E si aprono le porte, in via Paolo Sarpi, in via Bramante, in via Montello, quando il signore con gli occhi a mandorla ti offre il doppio del valore commerciale della tua casa. Avrai tempo successivamente di lamentarti che il quartiere è invaso dai cinesi, anche quando vorranno trasferirli a Gratosoglio, e di fondare comitati per difendere una vi(t)a che tu stesso hai venduto. E se non sei stato tu, è stato il tuo vicino di casa. Beggars can't be choosers, si dice.

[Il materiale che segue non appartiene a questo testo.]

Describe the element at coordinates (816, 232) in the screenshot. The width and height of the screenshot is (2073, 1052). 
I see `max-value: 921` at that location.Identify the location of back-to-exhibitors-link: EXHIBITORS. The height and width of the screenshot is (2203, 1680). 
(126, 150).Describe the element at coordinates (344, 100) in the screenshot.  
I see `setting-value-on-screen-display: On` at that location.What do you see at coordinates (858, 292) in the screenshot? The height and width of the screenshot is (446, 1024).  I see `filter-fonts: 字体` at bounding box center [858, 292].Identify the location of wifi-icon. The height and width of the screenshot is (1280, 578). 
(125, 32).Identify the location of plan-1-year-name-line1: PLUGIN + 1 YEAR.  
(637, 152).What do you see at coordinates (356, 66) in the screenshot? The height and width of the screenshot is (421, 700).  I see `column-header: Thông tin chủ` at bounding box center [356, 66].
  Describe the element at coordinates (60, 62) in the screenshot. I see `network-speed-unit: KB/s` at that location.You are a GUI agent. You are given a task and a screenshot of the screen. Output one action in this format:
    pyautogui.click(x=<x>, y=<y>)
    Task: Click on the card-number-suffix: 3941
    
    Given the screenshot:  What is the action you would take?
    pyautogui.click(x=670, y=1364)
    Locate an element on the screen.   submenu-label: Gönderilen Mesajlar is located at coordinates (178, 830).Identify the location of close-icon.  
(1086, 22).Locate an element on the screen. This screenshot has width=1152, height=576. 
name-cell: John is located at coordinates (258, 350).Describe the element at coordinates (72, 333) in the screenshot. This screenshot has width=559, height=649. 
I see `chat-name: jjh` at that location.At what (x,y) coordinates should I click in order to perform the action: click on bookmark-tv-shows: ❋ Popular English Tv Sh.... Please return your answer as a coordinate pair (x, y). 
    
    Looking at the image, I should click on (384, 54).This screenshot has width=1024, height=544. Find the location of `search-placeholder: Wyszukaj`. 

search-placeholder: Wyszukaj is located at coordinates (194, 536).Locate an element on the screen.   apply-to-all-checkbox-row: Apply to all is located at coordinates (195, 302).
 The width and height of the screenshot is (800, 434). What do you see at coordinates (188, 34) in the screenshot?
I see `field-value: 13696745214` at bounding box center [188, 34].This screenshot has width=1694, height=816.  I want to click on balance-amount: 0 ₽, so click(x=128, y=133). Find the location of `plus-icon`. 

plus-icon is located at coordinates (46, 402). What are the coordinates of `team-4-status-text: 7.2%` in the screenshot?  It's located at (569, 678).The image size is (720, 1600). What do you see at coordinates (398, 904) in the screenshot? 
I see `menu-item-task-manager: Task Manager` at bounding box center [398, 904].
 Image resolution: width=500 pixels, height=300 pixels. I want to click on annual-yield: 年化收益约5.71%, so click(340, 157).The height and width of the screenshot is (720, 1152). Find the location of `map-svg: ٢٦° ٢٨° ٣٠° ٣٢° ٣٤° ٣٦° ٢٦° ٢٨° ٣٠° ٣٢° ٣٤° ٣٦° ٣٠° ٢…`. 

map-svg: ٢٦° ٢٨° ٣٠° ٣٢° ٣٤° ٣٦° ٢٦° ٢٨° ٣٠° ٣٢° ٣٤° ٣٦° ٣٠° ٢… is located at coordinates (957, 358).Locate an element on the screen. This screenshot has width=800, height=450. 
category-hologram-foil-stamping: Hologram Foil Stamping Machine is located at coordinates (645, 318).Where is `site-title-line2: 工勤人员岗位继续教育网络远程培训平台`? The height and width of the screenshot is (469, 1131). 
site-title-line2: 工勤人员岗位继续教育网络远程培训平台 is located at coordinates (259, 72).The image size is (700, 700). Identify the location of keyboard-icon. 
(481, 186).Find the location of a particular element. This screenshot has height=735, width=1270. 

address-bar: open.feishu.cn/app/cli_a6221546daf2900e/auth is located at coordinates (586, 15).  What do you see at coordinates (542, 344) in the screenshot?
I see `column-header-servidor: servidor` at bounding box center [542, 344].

In via Montello oltre a sferragliare tram, oltre ad esserci pensiline sotto le quali si affollano con i loro feromoni incazzati, adolescenti dei licei adiacenti, il Tenca ed il Severi, ci sono ristoranti sino-giapponesi, case annerite dall'ossido delle rotaie dei tram e soprattutto una via, via Guercino (pittore), dove hanno girato pezzi sia di "Uomo d'acqua dolce" che di "Tre uomini e una gamba", ma di quest'ultimo non sono sicurissimo, del primo si.

Quando Antonio Albanese era un altro, e alla fine anche noi. Era logico abitare in via Guercino (pittore), come una mia amica, e poi finire a fare archeologia, se non sbaglio. In via Montello c'era un luogo, dove chi ha avuto l'età giusta negli anni novanta - uno dei luoghi peggiori, geograficamente, storicamente per essere teenager - la Bottega degli Artisti, che di artistico non aveva nulla, niente, ma c'era il karaoke, nella golden age in cui si poteva ancora fumare nei locali.

E il karaoke, uscendo la sera per andare in via Montello, era esotico quanto un viaggio in Indonesia. Vedi a volte l'ingenuità di quando hai quattordici anni; non preoccuparti, è la stessa che hai adesso. Solo che uno si crede cresciuto. Uno si crede cresciuto quando guarda con disprezzo, in quinta superiore, uno che arriva al mattino, a scuola in Z3, e parcheggia sul marciapiede in Montello. Mentre i professori arrancano con le loro Panda bianche. E lui con la sua giacca Prada ha la (lo?) Z3 in quinta, e va al Severi. E lui non sa chi siano nè gli MC5, nè Dickens, ma non pare gli importi più di tanto.